Embeddings may be challenging to scale up, which leads to expensive solutions and high latencies. Currently, many state-of-the-art models produce embeddings with 1024 dimensions, each of which is encoded in `float32`, i.e., they require 4 bytes per dimension. To perform retrieval over 50 million vectors, you would therefore need around 200GB of memory. This tends to require complex and costly solutions at scale.

However, there is a new approach to counter this problem; it entails reducing the size of each of the individual values in the embedding: **Quantization**. Experiments on quantization have shown that we can maintain a large amount of performance while significantly speeding up computation and saving on memory, storage, and costs.

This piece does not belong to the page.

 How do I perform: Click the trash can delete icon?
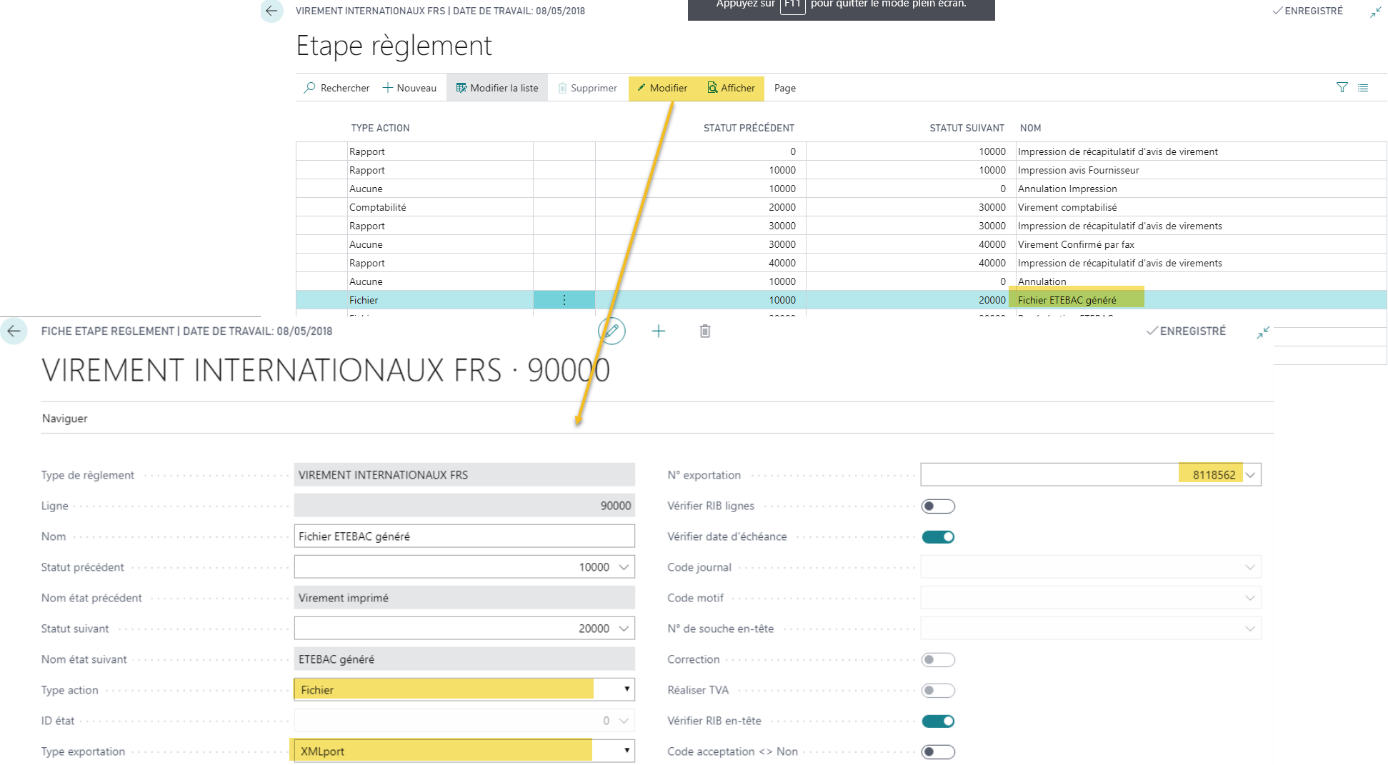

To learn more about Embedding Quantization and their performance, please read the [blogpost](https://huggingface.co/blog/embedding-quantization) by Sentence Transformers and mixedbread.ai.

## Binary Quantization

Binary quantization refers to the conversion of the `float32` values in an embedding to 1-bit values, resulting in a 32x reduction in memory and storage usage. To quantize `float32` embeddings to binary, we simply threshold normalized embeddings at 0: if the value is larger than 0, we make it 1, otherwise we convert it to 0. We can use the Hamming Distance to efficiently perform retrieval with these binary embeddings. This is simply the number of positions at which the bits of two binary embeddings differ. The lower the Hamming Distance, the closer the embeddings, and thus the more relevant the document. A huge advantage of the Hamming Distance is that it can be easily calculated with 2 CPU cycles, allowing for blazingly fast performance.

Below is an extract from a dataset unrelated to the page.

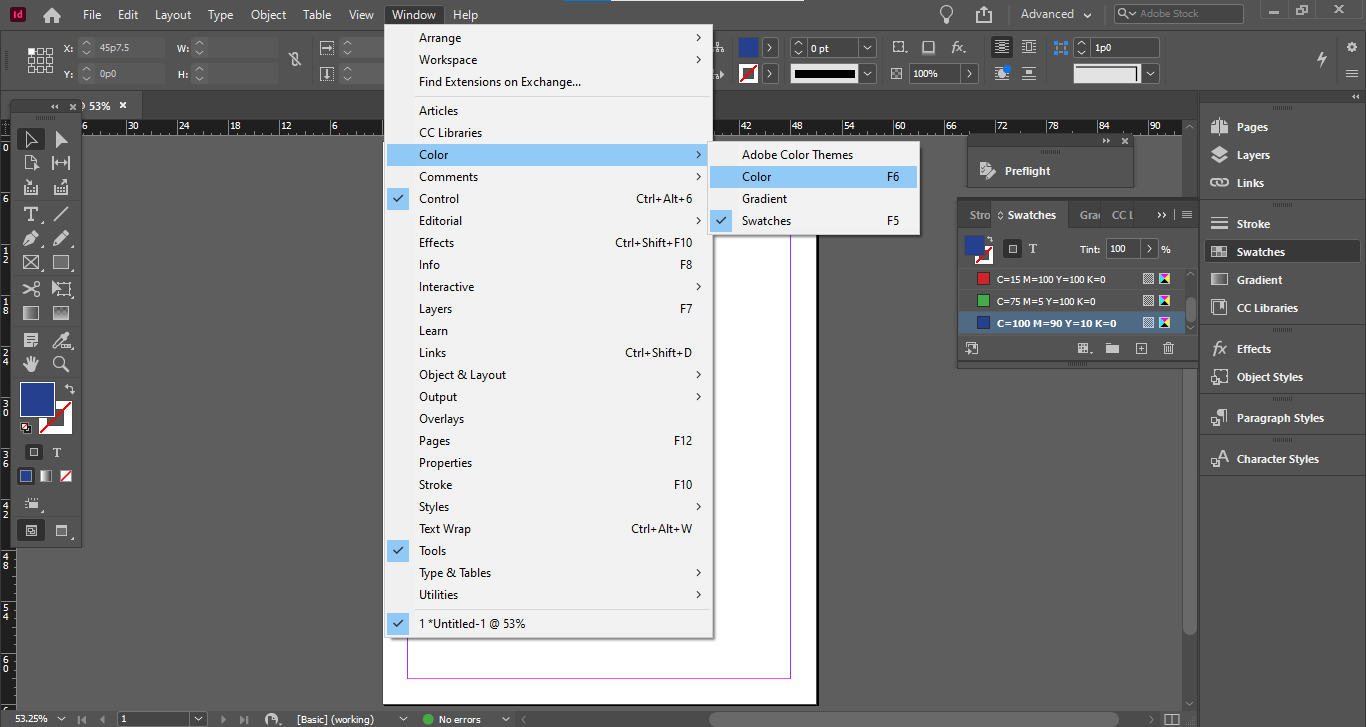The height and width of the screenshot is (727, 1366).
Task: Uncheck Control in the Window menu
Action: 439,199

[Yamada et al. (2021)](https://arxiv.org/abs/2106.00882) introduced a rescore step, which they called *rerank*, to boost the performance. They proposed that the `float32` query embedding could be compared with the binary document embeddings using dot-product. In practice, we first retrieve `rescore_multiplier * top_k` results with the binary query embedding and the binary document embeddings -- i.e., the list of the first k results of the double-binary retrieval -- and then rescore that list of binary document embeddings with the `float32` query embedding.

By applying this novel rescoring step, we are able to preserve up to ~96% of the total retrieval performance, while reducing the memory and disk space usage by 32x and improving the retrieval speed by up to 32x as well.

### Binary Quantization in Sentence Transformers

Quantizing an embedding with a dimensionality of 1024 to binary would result in 1024 bits. In practice, it is much more common to store bits as bytes instead, so when we quantize to binary embeddings, we pack the bits into bytes using `np.packbits`.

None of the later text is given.